The input >>

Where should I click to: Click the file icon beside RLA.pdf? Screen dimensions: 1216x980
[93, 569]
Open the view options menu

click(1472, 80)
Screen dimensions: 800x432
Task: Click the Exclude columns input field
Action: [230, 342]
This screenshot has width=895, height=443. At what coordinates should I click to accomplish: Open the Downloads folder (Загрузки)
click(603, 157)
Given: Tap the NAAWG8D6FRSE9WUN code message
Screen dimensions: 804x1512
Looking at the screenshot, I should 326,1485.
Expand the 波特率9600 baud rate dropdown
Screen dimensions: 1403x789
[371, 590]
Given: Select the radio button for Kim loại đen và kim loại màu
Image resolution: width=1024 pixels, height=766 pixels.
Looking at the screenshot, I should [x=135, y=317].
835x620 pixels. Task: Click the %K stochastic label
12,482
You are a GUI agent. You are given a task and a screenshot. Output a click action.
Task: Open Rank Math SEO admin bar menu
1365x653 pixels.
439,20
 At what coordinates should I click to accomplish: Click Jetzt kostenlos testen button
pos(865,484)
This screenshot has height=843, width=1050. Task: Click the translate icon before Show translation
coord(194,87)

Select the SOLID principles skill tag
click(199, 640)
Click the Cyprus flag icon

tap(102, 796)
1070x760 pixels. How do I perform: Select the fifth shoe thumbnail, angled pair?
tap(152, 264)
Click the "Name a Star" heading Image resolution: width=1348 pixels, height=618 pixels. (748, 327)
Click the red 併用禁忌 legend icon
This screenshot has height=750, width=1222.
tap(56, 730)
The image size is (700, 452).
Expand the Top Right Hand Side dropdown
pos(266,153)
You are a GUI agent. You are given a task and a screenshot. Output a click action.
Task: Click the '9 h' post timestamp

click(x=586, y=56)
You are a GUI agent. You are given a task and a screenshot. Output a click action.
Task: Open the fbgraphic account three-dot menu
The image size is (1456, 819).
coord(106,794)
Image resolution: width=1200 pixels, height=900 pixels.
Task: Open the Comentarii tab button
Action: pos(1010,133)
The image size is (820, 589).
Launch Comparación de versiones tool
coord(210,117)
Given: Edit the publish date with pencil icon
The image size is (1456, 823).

Exercise goal >>
Set down the listing in full, keeping every word exactly as it is.

Expected output >>
Where should I click to: Click the file icon beside RLA.pdf? Screen dimensions: 1216x980
[93, 569]
Open the view options menu

click(1472, 80)
Screen dimensions: 800x432
Task: Click the Exclude columns input field
Action: [230, 342]
This screenshot has width=895, height=443. At what coordinates should I click to accomplish: Open the Downloads folder (Загрузки)
click(603, 157)
Given: Tap the NAAWG8D6FRSE9WUN code message
Screen dimensions: 804x1512
Looking at the screenshot, I should 326,1485.
Expand the 波特率9600 baud rate dropdown
Screen dimensions: 1403x789
[371, 590]
Given: Select the radio button for Kim loại đen và kim loại màu
Image resolution: width=1024 pixels, height=766 pixels.
Looking at the screenshot, I should [x=135, y=317].
835x620 pixels. Task: Click the %K stochastic label
12,482
You are a GUI agent. You are given a task and a screenshot. Output a click action.
Task: Open Rank Math SEO admin bar menu
1365x653 pixels.
439,20
 At what coordinates should I click to accomplish: Click Jetzt kostenlos testen button
pos(865,484)
This screenshot has height=843, width=1050. Task: Click the translate icon before Show translation
coord(194,87)

Select the SOLID principles skill tag
click(199, 640)
Click the Cyprus flag icon

tap(102, 796)
1070x760 pixels. How do I perform: Select the fifth shoe thumbnail, angled pair?
tap(152, 264)
Click the "Name a Star" heading Image resolution: width=1348 pixels, height=618 pixels. (748, 327)
Click the red 併用禁忌 legend icon
This screenshot has height=750, width=1222.
tap(56, 730)
The image size is (700, 452).
Expand the Top Right Hand Side dropdown
pos(266,153)
You are a GUI agent. You are given a task and a screenshot. Output a click action.
Task: Click the '9 h' post timestamp

click(x=586, y=56)
You are a GUI agent. You are given a task and a screenshot. Output a click action.
Task: Open the fbgraphic account three-dot menu
The image size is (1456, 819).
coord(106,794)
Image resolution: width=1200 pixels, height=900 pixels.
Task: Open the Comentarii tab button
Action: pos(1010,133)
The image size is (820, 589).
Launch Comparación de versiones tool
coord(210,117)
Given: Edit the publish date with pencil icon
The image size is (1456, 823).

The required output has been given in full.